**TEKS BACAAN:**
=-=-=-=-=

Acara Rating Kota Cerdas Indonesia yang digelar di Istana Wakil Presiden, Jalan Medan Merdeka Selatan, Jumat (12/7), menyita perhatian awak media. Bukan hanya karena acara tersebut dibuka oleh Wakil Presiden, Jusuf Kalla dan Menteri Dalam Negeri Tjahjo Kumolo, Menteri Pendayagunaan Aparatur Negara dan Reformasi Birokrasi (MenPAN-RB) Syafrudin, serta para pemimpin daerah.
Namun, yang menjadi sorotan media adalah pernyataan Wakil Presiden Jusuf Kalla ketika membuka acara tersebut. Wapres JK menyinggung kepala daerah yang selama ini sibuk melakukan studi banding ke luar negeri.
Menurut Pak Wapres, opsi studi banding tidak hanya dilakukan di luar negeri. Tetapi juga bisa melakukan kunjungan kerja ke kota lain di dalam negeri yang memang berprestasi dan bisa menjadi percontohan. Sebab, terpenting dari studi banding adalah implementasi dengan menerapkan hasilnya dalam pembangunan kotanya.
"Jangan hanya kita studi banding ke Singapura, ke Tokyo atau kemana saja. Tapi melaksanakannya dengan baik," begitu kata Pak JK saat membuka peresmian pembukaan Rating Kota Cerdas Indonesia di Istana Wakil Presiden.
"Jadi studi banding ke kota-kota lain, Surabaya bersih, atau Tangerang baik, ya studi banding ke situ. Nggak usah pergi ke Singapura terlalu jauh, dan lebih murah kalau studi banding yang ke situ," sambung Wapres.
Sebenarnya, pernyataan lebih tepatnya saran dari Pak JK itu wajar-wajar. Sebagai wakil presiden, wajar bila pak JK menyebarkan semangat positif agar kepala daerah saling belajar satu sama lain dalam membangun daerahnya. Pendek kata, sesama kepala daerah harus saling berkolaborasi. Bukan sebaliknya.
"Maka dalam kesempatan ini, kenapa perlu wali kota dan bupati bersama berkumpul, supaya saling belajar dan saling melihat. Tidak perlu cerdas sekali untuk pintar," sambung Pak JK.
Namun, di jagat dunia maya, pernyataan Wapres JK itu dimaknai berbeda. Netizen menganggap pernyataan Pak JK itu tidak hanya disampaikan kepada para kepala daerah yang hadir di acara itu. Tetapi juga merupakan bentuk sindiran kepada Gubernur Jakarta, Anies Baswedan.

=-=-=-=-=

**DATA YANG DISEDIAKAN:**

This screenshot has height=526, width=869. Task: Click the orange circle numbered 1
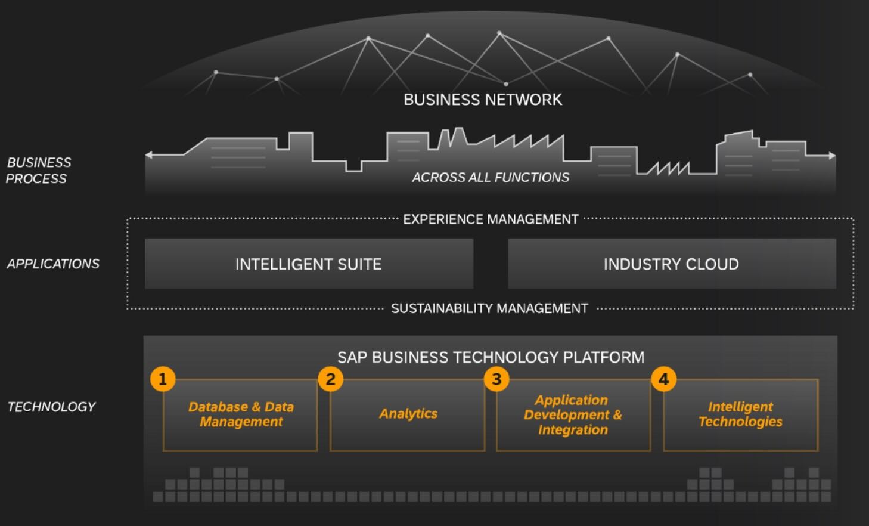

=-=-=-=-=

**TUGAS LATIHAN:**
(A) Tentukan apakah setiap pernyataan berikut sesuai dengan teks tentang pernyataan Jusuf Kalla. Jawab ya atau tidak, lalu kutip kata-kata penentunya dari teks tanpa diubah.
(i) Acara Rating Kota Cerdas Indonesia diselenggarakan di Istana Wakil Presiden.
(ii) Jusuf Kalla menganjurkan studi banding ke Singapura karena biayanya lebih murah.
(iii) Warganet menilai pernyataan Jusuf Kalla sebagai sindiran kepada Gubernur Jakarta.
(B) Lanjutkan teks tentang pernyataan Jusuf Kalla mulai dari kalimat terakhir yang tercantum.

**DAFTAR JAWABAN:**
(A)
(i) Ya: "digelar di Istana Wakil Presiden, Jalan Medan Merdeka Selatan"
(ii) Tidak: "Nggak usah pergi ke Singapura terlalu jauh, dan lebih murah kalau studi banding yang ke situ"
(iii) Ya: "merupakan bentuk sindiran kepada Gubernur Jakarta, Anies Baswedan"

(B)
Dalam beberapa laman komentar di beberapa media daring yang memberitakan acara tersebut, mudah menemukan beberapa komentar kritis netizen yang menghubungkan pernyataan pak JK dengan kepergian Anies.Â
"Ini nyindir ya," tulis salah seorang netizen.
Dan memang, sebuah kebetulan, ketika acara tersebut digelar, Anies Baswedan sedang berada di luar negeri. Dikutip dari CNN Indonesia, Anies berada di Medellin, Kolombia, untuk menghadiri undangan menghadiri acara World Cities Summit. Dia berangkat Selasa (9/7) pagi. Di sana, Anies mengatakan dirinya akan menjadi salah satu pembicara.
World Cities Summit dalam laman resminya, acimedellin.org menjelaskan bahwa ratusan kepala daerah di sejumlah negara di dunia akan hadir dalam pertemuan itu. Para kepala daerah akan membahas mengenai inovasi, kepemerintahan dan budaya negara.
Masih menurut CNN Indonesia, sebelum pergi ke Kolombia, Anies juga sempat terbang ke luar negeri, yakni Jepang pada Mei 2019. Ia terbang untuk keperluan pertemuan Urban Mayor Summit di Tokyo dan Singapura pada Mei 2019 tentang Perencanaan Pembangunan Kota.
Berita di CNN Indonesia ini pun banjir komentar dari warganet, baik yang mendukung Anies maupun sebaliknya. Silang pendapat terjadi.
Mereka yang mendukung, ada yang menulis begini: "Maju terus pak Anies, jadilah pemimpin yang bisa menularkan buah pikir positif bagi masyarakat dunia umumnya khususnya masyarakat Indonesia yang masih melek dengan ilmu, bukan hedonisme semata. Ada pula yang menulis "gubernur rasa presiden".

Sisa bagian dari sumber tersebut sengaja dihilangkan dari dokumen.